● Prompt A:
Retype the airBaltic page, everything from "airBaltic entered 2005" down to "destinations under consideration.".
● Prompt B:
The airBaltic page has two sentences saying the route network "continued to expand" and "continued to spread south." List every destination those two sentences name as added.

● Page extract:
☆ ☆ ☆
A/S Air Baltic Corporation | In the EU in 2004

In the EU in 2004

The airline carried 589,288 passengers in 2004, a hefty 75 percent increase over 2003's 336,000 passengers. New, low one-way fares fueled growth. Another factor was the opening of a second hub in Vilnius, Lithuania. According to company President Bertolt Flick, an increase in passenger volume was necessary to offset the steady fall in ticket prices. The route network continued to expand, adding Dublin, Oslo, and Milan, the latter offered as a holiday destination on the Mediterranean. The new 737s also allowed for economical service to London—historically the highest volume route from Riga.

Latvia's membership in the EU had opened airBaltic to low-cost competition from distant lands, such as Ireland's Ryanair. Flick pointed out to the Baltic Times, however, that airBaltic had already had considerable success of its own using a low-fare model. It remained the dominant player at booming Riga International Airport, which served more than one million passengers in 2004, up 50 percent from the previous year. airBaltic's own passenger count rose a heart-stopping 75 percent during the year, thanks in part to EU-inspired traffic.

airBaltic entered 2005 with a fleet of seven Boeing 737 jets and a half-dozen Fokker 50 turboprops. The route network continued to spread south in the spring of 2005, with scheduled services added to Istanbul and Barcelona. Flick told the Baltic Times, however, that the airline was focused on increasing flight frequency to meet skyrocketing demand rather than adding destinations.

In the spring of 2005, service from Riga to Liepaja, on Latvia's west coast, was reintroduced for the first time in 45 years. It was not expected to be a profitable route. Ventspils and Daugavpils were other domestic destinations under consideration.
☆ ☆ ☆
(Collected data)
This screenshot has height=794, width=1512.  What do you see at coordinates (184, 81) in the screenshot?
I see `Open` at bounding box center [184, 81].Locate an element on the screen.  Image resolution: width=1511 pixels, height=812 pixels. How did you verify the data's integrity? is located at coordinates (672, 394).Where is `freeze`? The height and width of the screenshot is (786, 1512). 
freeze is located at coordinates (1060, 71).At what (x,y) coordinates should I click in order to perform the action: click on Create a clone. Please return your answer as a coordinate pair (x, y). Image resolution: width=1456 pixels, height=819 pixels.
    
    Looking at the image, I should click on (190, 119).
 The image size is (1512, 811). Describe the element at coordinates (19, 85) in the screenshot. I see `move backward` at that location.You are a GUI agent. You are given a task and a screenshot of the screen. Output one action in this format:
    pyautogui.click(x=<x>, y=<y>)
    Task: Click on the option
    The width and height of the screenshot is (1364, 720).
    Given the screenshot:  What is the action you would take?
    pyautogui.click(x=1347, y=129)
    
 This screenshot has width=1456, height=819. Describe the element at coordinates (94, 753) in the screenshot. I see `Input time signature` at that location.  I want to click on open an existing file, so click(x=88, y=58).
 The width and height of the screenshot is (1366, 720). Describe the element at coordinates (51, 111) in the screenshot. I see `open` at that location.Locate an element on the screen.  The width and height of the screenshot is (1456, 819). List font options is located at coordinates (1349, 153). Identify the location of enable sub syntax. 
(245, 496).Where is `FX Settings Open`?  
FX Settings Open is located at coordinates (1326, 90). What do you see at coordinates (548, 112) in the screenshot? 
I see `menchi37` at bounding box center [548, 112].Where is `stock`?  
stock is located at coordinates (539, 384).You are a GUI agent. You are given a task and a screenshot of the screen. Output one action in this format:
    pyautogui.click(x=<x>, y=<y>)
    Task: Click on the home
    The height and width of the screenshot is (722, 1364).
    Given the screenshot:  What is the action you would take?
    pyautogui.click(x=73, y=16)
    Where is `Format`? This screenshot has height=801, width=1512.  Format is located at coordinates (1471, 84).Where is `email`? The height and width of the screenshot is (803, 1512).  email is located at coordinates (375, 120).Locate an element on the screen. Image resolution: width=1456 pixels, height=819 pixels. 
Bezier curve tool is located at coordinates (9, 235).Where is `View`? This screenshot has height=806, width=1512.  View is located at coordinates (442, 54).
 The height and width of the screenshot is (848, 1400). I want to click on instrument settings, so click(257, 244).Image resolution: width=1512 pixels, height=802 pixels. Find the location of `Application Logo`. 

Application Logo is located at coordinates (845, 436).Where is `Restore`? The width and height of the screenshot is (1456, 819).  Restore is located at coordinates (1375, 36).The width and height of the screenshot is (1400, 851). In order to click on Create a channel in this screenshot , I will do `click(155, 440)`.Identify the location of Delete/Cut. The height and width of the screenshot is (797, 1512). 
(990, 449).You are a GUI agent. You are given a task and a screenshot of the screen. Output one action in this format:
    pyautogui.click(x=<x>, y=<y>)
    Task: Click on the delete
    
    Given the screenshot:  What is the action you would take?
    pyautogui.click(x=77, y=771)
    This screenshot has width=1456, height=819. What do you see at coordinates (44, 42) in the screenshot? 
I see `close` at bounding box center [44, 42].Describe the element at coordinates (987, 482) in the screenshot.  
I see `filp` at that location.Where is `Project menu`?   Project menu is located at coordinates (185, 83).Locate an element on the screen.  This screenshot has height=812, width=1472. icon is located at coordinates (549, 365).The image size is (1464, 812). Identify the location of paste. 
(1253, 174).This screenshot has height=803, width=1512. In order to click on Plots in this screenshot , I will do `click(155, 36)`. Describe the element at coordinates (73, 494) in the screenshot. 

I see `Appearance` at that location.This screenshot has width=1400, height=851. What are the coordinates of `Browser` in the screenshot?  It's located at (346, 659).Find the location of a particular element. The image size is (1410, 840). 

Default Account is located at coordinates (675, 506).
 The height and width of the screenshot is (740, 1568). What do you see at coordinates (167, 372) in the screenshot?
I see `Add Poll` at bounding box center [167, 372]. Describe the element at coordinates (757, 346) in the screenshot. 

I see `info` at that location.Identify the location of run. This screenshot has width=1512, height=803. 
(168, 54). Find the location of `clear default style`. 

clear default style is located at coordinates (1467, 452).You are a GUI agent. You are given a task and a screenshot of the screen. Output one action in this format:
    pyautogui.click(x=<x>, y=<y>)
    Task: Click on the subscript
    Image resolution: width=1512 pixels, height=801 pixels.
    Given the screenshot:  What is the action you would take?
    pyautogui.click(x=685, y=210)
☆ ☆ ☆
● Your response A:
airBaltic entered 2005 with a fleet of seven Boeing 737 jets and a half-dozen Fokker 50 turboprops. The route network continued to spread south in the spring of 2005, with scheduled services added to Istanbul and Barcelona. Flick told the Baltic Times, however, that the airline was focused on increasing flight frequency to meet skyrocketing demand rather than adding destinations.

In the spring of 2005, service from Riga to Liepaja, on Latvia's west coast, was reintroduced for the first time in 45 years. It was not expected to be a profitable route. Ventspils and Daugavpils were other domestic destinations under consideration.

● Your response B:
Dublin
Oslo
Milan
Istanbul
Barcelona